At the event, Onaiyekan sat down and exchanged pleasantries with dozens of cardinals in the traditional exchange of peace that follows the formal elevation rite.
According Associated Press (AP), the Pope’s selection of the five cardinals was a response to criticism that the club of churchmen who will choose his successor is too Eurocentric.
He will celebrate Mass today with his new cardinals.
While Benedict didn’t mention the cardinals’ primary task in his remarks, he did remind them that the scarlet of their cassock and hat that they wear symbolises the blood that cardinals must be willing to shed to remain faithful to the church.
“From now on you will be even more closely and intimately linked to the See of Peter,” he said.

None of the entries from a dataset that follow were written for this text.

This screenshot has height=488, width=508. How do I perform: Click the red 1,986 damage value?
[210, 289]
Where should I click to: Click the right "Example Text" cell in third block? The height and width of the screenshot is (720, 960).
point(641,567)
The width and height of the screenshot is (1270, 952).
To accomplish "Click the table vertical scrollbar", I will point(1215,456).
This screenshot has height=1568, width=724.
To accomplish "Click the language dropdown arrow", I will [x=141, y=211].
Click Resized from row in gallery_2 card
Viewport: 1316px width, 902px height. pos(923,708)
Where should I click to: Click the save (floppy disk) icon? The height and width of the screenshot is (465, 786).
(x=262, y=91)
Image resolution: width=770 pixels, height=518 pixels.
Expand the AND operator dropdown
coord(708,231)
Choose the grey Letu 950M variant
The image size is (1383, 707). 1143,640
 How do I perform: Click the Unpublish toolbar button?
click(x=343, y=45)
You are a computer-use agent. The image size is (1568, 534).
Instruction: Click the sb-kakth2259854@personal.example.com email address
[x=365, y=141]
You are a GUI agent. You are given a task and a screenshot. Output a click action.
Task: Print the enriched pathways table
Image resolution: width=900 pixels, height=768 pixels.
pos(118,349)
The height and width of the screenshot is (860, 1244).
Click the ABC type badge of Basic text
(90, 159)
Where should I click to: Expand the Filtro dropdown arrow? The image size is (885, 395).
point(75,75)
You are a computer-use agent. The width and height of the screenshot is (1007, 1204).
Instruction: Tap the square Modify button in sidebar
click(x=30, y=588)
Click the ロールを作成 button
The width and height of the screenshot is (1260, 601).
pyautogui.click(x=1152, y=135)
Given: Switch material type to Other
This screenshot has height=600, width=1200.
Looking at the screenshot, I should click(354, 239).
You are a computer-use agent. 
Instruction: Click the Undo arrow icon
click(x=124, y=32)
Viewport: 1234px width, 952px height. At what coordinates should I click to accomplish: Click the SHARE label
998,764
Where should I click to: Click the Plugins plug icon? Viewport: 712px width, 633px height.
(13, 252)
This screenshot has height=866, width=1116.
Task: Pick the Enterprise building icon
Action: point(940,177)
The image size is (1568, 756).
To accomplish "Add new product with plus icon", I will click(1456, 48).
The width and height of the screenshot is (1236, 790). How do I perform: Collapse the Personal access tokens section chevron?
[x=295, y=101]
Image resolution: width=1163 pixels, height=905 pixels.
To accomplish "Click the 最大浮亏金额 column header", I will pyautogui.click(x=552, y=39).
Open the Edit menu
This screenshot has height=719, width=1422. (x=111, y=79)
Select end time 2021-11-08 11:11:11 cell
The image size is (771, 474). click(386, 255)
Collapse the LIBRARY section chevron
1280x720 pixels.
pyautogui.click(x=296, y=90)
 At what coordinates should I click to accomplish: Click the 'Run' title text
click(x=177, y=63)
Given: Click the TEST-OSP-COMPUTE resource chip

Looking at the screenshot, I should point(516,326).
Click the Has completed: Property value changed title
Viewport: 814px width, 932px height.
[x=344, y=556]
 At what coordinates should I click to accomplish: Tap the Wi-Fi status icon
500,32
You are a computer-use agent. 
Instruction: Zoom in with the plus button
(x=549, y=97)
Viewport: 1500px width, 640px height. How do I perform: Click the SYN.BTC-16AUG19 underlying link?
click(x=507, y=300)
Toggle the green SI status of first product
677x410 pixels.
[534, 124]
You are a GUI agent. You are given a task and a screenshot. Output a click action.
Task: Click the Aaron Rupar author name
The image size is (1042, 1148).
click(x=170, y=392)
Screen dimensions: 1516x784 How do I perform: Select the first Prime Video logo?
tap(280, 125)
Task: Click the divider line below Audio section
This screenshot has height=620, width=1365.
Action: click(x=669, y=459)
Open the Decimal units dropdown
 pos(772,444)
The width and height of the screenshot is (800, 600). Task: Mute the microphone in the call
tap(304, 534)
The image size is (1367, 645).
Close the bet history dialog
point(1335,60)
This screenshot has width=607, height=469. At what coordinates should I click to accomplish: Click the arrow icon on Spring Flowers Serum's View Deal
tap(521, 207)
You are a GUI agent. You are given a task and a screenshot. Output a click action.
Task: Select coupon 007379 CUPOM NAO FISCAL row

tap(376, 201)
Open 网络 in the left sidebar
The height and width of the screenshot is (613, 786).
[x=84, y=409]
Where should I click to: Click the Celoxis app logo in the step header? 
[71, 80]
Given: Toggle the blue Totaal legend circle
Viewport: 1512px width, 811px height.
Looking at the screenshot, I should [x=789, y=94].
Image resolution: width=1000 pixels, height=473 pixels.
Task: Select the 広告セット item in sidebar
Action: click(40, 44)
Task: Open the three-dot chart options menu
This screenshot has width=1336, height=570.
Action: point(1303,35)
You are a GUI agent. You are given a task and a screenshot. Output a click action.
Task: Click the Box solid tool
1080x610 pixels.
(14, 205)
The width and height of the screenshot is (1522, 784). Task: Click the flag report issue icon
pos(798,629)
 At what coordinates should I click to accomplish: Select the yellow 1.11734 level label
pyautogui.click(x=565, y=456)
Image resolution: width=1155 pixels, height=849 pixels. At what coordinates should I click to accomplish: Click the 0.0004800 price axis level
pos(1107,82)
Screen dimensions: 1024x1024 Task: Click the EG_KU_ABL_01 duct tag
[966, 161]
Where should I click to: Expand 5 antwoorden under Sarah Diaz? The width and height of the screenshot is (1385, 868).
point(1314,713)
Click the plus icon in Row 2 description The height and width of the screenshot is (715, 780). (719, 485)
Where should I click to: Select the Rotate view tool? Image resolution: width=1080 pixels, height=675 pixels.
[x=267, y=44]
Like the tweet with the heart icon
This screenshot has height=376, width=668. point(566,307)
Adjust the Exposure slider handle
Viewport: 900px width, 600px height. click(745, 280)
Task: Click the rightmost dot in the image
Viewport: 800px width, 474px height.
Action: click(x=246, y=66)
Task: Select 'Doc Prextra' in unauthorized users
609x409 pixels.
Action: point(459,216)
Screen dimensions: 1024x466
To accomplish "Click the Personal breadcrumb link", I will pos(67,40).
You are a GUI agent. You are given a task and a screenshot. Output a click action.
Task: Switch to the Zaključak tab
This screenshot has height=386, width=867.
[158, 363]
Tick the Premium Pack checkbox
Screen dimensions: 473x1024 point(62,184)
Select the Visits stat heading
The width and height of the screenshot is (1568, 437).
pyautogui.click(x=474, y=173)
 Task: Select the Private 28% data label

The six new cardinals are all under age 80. Their nominations bring the number of voting-age cardinals to 120, 67 of whom were named by Benedict, all but ensuring that his successor will be chosen from a group of like-minded prelates.
Yesterday’s consistory marked the first time in decades that not a single European or Italian has been made a cardinal - a statistic that has not gone unnoticed in Italy. Italy still has the lions’ share of cardinals, though, with 28 voting-age “princes” of the church.
The other five cardinals are from Colombia, India, Lebanon, Nigeria, the Philippines and the United States.
Benedict welcomed the prelates into the College of Cardinals during a short, hour-long ceremony in St. Peter’s Basilica, telling them that their presence among the other red-robed prelates was a sign of the “unique, universal and all-inclusive identity” of the Catholic Church.
“In this consistory, I want to highlight in particular the fact that the church is the church of all peoples, and so she speaks in the various cultures of the different continents,” he told the crowd.
Benedict said that with this “little consistory,” he was essentially completing his last cardinal-making ceremony held in February, when he elevated 22 cardinals, the vast majority of them European archbishops and Vatican bureaucrats.